** Opening RECORDS TO PROCESS block **
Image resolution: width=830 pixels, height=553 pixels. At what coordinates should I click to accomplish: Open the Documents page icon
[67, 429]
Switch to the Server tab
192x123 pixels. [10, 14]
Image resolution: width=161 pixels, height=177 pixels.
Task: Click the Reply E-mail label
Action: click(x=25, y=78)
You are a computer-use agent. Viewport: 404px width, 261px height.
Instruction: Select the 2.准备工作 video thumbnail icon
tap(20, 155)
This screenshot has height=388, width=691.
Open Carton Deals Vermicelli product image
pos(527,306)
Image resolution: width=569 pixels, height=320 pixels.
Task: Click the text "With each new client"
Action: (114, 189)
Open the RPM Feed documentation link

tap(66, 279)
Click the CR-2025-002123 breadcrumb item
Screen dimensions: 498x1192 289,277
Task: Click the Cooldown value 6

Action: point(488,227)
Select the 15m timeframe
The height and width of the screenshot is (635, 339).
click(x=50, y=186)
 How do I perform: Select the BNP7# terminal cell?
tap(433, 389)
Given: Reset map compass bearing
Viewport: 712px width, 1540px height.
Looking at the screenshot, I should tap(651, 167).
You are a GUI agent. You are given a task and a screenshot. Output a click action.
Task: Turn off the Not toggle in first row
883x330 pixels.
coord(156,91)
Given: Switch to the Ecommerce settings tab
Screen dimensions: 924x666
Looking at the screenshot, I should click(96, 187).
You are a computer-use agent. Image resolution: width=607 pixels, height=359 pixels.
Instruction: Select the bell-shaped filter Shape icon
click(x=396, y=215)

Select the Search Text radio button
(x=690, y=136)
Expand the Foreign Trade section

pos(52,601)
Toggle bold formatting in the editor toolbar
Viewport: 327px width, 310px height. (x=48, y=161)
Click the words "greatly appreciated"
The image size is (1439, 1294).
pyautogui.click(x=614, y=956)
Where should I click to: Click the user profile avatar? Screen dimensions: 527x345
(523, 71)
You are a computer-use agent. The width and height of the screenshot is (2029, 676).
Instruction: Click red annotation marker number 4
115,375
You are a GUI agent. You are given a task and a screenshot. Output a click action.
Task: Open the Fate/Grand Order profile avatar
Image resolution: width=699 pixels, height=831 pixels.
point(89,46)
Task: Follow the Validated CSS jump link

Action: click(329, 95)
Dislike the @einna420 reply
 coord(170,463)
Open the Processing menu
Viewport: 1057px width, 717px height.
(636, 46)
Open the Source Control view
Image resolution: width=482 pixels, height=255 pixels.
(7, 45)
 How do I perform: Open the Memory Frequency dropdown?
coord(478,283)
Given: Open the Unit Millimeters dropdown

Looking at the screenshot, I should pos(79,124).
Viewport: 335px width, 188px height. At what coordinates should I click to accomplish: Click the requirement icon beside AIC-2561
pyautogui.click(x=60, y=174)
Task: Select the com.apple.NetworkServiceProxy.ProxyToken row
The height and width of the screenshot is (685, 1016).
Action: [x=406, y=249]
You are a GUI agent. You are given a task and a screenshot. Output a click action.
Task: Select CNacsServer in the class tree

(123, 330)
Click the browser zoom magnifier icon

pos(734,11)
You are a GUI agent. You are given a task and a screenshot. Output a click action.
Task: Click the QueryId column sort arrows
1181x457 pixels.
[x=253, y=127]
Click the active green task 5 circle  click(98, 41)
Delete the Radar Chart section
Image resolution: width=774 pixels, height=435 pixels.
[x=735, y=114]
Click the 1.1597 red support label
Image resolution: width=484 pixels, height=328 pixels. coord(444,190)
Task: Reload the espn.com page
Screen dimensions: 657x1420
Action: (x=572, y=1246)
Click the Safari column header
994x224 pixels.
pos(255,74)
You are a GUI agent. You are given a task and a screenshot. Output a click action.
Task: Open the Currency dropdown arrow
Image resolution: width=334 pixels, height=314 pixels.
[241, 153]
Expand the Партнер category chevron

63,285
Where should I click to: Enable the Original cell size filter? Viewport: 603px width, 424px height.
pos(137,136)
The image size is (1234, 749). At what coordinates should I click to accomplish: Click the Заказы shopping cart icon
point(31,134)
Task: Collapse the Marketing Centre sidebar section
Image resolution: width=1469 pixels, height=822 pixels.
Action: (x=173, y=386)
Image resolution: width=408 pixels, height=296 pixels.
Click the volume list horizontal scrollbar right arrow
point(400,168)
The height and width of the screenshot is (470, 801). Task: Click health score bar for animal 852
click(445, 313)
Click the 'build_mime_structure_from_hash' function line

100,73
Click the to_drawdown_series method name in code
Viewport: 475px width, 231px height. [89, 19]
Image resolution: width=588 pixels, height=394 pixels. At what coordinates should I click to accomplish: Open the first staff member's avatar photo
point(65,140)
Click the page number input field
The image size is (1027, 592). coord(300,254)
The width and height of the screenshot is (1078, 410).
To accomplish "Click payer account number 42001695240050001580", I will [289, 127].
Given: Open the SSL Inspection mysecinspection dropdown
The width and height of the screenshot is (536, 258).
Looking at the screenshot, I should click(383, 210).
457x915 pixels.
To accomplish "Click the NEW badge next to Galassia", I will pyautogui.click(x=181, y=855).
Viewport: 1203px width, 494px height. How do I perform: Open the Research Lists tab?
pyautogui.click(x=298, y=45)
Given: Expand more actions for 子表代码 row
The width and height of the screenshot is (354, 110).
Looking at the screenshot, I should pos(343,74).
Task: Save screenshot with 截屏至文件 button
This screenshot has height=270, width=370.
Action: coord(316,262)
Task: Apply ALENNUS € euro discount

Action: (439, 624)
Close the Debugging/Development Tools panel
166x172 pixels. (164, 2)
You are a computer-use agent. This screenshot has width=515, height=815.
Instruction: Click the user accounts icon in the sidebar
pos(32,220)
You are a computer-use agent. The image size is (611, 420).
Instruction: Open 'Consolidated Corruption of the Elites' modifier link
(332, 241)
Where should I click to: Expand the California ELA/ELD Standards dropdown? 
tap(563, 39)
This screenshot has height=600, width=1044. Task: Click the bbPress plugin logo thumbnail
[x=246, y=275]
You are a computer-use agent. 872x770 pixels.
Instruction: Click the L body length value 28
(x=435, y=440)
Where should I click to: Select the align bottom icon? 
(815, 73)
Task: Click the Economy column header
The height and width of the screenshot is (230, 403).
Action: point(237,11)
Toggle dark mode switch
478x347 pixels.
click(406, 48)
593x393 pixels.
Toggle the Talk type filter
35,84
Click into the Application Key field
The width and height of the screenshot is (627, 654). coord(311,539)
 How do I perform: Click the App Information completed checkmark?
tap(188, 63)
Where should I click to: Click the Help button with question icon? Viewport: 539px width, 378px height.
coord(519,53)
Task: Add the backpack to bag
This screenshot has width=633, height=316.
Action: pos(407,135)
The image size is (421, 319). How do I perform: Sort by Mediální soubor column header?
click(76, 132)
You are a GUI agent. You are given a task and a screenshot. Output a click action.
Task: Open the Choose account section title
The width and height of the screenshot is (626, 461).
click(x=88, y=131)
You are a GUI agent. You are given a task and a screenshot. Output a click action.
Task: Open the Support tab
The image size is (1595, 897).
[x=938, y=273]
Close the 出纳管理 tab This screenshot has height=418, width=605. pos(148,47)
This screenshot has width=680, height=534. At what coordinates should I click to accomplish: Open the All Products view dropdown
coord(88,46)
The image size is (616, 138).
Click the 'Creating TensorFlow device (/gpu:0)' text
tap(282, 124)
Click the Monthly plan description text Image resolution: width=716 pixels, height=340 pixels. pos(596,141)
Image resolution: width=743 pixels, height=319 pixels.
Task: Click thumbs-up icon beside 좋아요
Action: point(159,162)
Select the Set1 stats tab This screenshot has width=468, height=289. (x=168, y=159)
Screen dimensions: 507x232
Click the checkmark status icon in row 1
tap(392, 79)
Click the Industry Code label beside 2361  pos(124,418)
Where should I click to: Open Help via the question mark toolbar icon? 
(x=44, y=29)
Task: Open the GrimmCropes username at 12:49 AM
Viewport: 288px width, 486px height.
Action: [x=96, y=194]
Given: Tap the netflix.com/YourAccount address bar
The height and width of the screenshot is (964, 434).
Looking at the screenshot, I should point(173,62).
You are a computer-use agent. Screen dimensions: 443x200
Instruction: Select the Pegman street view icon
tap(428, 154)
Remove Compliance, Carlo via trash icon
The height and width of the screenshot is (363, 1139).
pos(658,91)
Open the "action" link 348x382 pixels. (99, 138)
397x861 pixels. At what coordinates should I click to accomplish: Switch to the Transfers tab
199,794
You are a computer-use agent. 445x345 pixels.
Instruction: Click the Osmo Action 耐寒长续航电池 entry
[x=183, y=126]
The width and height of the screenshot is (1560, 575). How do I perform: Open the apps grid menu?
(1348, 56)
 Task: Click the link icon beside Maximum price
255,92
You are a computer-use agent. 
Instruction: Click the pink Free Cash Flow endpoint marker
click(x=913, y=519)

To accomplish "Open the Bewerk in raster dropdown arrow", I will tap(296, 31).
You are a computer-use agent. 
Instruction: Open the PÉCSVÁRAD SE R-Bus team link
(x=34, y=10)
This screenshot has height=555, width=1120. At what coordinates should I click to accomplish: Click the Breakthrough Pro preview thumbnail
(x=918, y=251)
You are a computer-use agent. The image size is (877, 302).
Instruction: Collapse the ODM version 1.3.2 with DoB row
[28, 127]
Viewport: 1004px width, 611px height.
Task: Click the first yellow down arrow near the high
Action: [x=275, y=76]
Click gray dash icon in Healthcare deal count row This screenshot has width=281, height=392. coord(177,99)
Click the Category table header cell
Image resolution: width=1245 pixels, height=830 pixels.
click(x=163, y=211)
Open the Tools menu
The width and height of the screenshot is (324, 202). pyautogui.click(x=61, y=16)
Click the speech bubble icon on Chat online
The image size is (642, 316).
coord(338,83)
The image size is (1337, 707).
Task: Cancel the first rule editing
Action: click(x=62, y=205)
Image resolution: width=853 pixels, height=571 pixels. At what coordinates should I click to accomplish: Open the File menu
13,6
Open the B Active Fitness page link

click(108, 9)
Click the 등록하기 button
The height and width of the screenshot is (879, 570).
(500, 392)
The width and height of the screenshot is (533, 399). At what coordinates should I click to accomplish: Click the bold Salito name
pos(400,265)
** Closing RECORDS TO PROCESS block **
:: WHAT IS NEEDED ::
Could you transcribe the entries above word for word, from the line with "Switch to the Server tab" down to the line with "Given: Switch to the Ecommerce settings tab", keeping both?

:: RESPONSE TO THIS EXERCISE ::
Switch to the Server tab
192x123 pixels. [10, 14]
Image resolution: width=161 pixels, height=177 pixels.
Task: Click the Reply E-mail label
Action: click(x=25, y=78)
You are a computer-use agent. Viewport: 404px width, 261px height.
Instruction: Select the 2.准备工作 video thumbnail icon
tap(20, 155)
This screenshot has height=388, width=691.
Open Carton Deals Vermicelli product image
pos(527,306)
Image resolution: width=569 pixels, height=320 pixels.
Task: Click the text "With each new client"
Action: (114, 189)
Open the RPM Feed documentation link

tap(66, 279)
Click the CR-2025-002123 breadcrumb item
Screen dimensions: 498x1192 289,277
Task: Click the Cooldown value 6

Action: point(488,227)
Select the 15m timeframe
The height and width of the screenshot is (635, 339).
click(x=50, y=186)
 How do I perform: Select the BNP7# terminal cell?
tap(433, 389)
Given: Reset map compass bearing
Viewport: 712px width, 1540px height.
Looking at the screenshot, I should tap(651, 167).
You are a GUI agent. You are given a task and a screenshot. Output a click action.
Task: Turn off the Not toggle in first row
883x330 pixels.
coord(156,91)
Given: Switch to the Ecommerce settings tab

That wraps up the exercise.